All The Light kicks off in WWII Europe, following the soon-to-be interwoven threads of Parisian girl Marie-Laure LeBlanc, and German orphan Werner Pfennig. Now, I think it's the intricacies, the tiny details, that make this book so moving. Werner loves science, and spends his days playing with the wires of radios, and his nights listening to forbidden broadcasts from across the continent. This spurs his story in more ways than one, landing him in the Hitler Youth and chasing memories from his past.
Marie-Laure is blind, but that doesn't stop her love for the world around her. Her father, Daniel, is a wood worker, and a locksmith at the Museum of Natural History. Marie-Laure spends her days in its halls, feeling her way through the molluscs, befriending an old scientist and learning from his works. She's mostly uninhibited by her blindness, due to her father incredible works, crafting precise models of the towns they live, so she can learn her way with her fingers, and then with her feet.

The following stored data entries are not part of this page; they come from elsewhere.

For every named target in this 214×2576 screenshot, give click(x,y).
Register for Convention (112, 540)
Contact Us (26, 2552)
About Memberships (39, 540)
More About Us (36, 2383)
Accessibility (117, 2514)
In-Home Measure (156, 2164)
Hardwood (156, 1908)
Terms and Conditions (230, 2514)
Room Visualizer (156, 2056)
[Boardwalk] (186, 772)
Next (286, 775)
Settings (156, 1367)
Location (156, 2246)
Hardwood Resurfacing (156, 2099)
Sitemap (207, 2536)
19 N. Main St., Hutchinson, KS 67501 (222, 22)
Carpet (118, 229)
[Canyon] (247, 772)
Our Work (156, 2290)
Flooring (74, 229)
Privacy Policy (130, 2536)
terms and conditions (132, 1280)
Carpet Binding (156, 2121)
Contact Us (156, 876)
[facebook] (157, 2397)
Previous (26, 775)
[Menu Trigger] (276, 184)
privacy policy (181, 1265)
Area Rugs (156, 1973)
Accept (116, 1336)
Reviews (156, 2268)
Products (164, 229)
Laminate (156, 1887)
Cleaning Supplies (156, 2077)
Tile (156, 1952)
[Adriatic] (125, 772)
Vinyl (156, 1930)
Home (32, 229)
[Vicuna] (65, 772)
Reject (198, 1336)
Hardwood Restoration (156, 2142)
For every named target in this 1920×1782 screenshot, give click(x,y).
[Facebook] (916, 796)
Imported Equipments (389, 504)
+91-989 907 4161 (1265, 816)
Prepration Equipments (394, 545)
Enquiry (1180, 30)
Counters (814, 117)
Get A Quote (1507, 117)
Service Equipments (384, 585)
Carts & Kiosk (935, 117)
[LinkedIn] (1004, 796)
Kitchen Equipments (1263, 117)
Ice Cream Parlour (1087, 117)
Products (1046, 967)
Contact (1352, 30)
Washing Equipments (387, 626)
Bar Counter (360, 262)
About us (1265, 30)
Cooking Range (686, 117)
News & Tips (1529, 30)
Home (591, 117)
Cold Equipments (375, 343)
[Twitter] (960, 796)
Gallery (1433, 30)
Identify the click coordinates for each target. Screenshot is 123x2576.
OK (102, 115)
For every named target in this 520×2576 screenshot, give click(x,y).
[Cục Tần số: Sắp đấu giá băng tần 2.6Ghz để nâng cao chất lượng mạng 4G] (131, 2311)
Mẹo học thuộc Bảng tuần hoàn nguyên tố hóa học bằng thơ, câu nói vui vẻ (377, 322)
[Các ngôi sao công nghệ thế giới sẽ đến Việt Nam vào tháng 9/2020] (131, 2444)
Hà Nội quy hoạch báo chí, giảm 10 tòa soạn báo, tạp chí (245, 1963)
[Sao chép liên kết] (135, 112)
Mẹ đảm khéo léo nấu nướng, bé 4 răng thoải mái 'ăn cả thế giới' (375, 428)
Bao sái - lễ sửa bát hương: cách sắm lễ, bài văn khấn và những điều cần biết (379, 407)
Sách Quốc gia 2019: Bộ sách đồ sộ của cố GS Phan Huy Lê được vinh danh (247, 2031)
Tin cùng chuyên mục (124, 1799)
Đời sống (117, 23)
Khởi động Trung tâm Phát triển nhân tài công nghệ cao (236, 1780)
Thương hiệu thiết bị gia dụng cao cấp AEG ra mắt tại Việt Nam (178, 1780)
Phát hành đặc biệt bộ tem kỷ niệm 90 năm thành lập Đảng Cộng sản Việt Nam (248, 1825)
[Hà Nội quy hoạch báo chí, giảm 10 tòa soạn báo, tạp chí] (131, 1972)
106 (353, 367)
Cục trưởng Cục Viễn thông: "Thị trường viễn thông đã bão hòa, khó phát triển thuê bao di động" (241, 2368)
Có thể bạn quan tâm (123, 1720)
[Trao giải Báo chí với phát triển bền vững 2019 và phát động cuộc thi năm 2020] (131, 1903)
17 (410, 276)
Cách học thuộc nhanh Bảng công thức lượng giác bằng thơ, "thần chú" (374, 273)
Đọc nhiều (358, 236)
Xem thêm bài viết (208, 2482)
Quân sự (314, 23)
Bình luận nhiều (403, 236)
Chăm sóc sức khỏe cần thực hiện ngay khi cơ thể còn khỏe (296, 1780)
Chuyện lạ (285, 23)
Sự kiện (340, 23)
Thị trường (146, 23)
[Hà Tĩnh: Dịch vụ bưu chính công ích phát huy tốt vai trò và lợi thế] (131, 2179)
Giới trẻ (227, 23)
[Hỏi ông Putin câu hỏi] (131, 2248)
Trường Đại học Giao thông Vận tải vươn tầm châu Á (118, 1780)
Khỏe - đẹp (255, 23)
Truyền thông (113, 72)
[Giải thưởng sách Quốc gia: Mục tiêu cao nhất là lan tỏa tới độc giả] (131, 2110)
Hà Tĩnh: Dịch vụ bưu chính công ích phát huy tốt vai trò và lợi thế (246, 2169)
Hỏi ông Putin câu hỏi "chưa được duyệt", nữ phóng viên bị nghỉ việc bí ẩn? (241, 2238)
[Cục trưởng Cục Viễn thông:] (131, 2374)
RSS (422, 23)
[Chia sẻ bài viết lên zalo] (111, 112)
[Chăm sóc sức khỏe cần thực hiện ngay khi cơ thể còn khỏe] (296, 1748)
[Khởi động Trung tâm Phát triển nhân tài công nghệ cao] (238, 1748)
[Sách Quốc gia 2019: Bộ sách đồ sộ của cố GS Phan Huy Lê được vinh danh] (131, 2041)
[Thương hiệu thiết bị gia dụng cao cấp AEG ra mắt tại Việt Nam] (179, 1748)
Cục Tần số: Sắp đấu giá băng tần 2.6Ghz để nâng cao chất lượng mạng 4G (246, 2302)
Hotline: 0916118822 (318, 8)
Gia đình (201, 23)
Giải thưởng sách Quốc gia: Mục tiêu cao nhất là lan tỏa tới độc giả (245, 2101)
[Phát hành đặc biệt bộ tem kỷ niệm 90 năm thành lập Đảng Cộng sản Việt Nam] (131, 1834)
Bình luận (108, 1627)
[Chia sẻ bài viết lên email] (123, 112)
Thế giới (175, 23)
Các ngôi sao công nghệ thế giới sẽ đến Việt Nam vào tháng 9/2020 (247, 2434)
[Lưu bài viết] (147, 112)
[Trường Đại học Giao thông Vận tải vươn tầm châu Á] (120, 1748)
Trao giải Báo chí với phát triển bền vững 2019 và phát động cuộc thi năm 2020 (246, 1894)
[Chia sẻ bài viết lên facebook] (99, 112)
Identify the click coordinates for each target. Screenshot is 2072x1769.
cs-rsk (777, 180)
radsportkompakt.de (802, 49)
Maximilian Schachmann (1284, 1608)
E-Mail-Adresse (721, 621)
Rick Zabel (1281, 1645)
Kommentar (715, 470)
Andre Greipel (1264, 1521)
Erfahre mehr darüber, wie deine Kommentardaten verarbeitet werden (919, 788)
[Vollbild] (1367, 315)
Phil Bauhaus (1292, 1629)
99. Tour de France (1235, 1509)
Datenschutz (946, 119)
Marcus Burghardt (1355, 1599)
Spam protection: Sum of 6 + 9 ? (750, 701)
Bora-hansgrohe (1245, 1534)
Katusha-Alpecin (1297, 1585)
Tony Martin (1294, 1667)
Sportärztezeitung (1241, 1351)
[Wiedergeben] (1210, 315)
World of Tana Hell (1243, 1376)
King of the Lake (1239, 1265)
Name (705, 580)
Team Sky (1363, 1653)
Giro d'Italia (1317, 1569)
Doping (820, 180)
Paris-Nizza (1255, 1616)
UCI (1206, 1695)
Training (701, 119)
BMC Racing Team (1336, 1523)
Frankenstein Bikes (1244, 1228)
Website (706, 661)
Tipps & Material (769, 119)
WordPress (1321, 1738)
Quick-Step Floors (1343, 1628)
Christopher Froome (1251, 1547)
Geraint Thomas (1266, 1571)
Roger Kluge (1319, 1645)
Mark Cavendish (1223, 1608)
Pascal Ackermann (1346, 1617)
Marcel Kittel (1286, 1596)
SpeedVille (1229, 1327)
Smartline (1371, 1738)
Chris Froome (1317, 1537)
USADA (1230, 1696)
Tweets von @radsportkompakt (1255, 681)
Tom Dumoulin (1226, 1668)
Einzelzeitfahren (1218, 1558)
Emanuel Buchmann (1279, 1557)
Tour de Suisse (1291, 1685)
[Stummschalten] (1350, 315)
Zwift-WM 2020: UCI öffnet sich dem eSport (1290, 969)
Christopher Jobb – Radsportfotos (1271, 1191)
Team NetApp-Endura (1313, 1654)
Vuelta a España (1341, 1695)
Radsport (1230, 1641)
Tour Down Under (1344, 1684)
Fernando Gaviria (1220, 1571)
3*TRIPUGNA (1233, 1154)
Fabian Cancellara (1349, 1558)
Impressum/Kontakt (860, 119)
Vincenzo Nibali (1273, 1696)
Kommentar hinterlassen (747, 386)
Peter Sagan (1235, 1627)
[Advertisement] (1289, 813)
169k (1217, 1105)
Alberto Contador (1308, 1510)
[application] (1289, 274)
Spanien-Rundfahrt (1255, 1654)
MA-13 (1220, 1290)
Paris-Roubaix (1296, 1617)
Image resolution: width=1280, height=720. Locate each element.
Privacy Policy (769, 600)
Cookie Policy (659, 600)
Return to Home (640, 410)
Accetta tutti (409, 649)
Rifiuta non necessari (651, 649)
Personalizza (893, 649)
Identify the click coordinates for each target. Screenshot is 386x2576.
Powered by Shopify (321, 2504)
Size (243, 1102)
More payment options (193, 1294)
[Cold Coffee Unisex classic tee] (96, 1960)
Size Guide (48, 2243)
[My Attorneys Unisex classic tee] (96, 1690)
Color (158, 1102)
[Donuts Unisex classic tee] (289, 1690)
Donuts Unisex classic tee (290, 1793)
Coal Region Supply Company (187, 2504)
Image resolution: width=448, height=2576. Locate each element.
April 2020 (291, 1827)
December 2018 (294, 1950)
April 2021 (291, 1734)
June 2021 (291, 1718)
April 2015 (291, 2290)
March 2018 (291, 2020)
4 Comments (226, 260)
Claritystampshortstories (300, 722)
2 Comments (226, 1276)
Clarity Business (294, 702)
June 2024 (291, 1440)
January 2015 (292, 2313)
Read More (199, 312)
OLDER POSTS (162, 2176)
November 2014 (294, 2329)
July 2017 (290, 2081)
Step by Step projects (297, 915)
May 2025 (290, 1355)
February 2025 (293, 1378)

Sometimes, there is so much detail, is seems quite heavy, but as every one of those details pulls together in the second half of the book, you'll feel a strange sense of nostalgia, and pride for having followed the threads.
More often than not, my heart ached. It's one of the first books to ever make me gasp out loud, and feels as though I'd lost a friend. I was so deep in Doerr's world that a voice from the other side of my room would make me jump. I was there, feeling my way through the streets of Paris, fiddling with the wires of transceivers, desperately breaking open tins of precious food, hiding in secret places, rebelling through the radio waves.
All The Light We Cannot see is historical fiction at its very best, it doesn't retell WWII occurrences like the echo of a textbook, is seamlessly weaves fact into beautiful, haunting fiction.
I'd recommend reading his memoir Four Seasons in Rome before you read this, though. It's not a necessity, by any means, but the memoir follows a year in Rome, as he begins to write All The Light. He wrestles to find inspiration for the novel while in a city spilling with so many more stories, and having read those intimate thoughts, and then the book from which is spurred, you feel a little more connected to it, as if Doerr is a friend to whom you spoke as he wrote, and now you get to read the finished piece.
Whatever you do, read something of Doerr's.
You must, it's a treat for your soul. All The Light We Cannot See is haunting, heartbreaking, but above all, beautiful.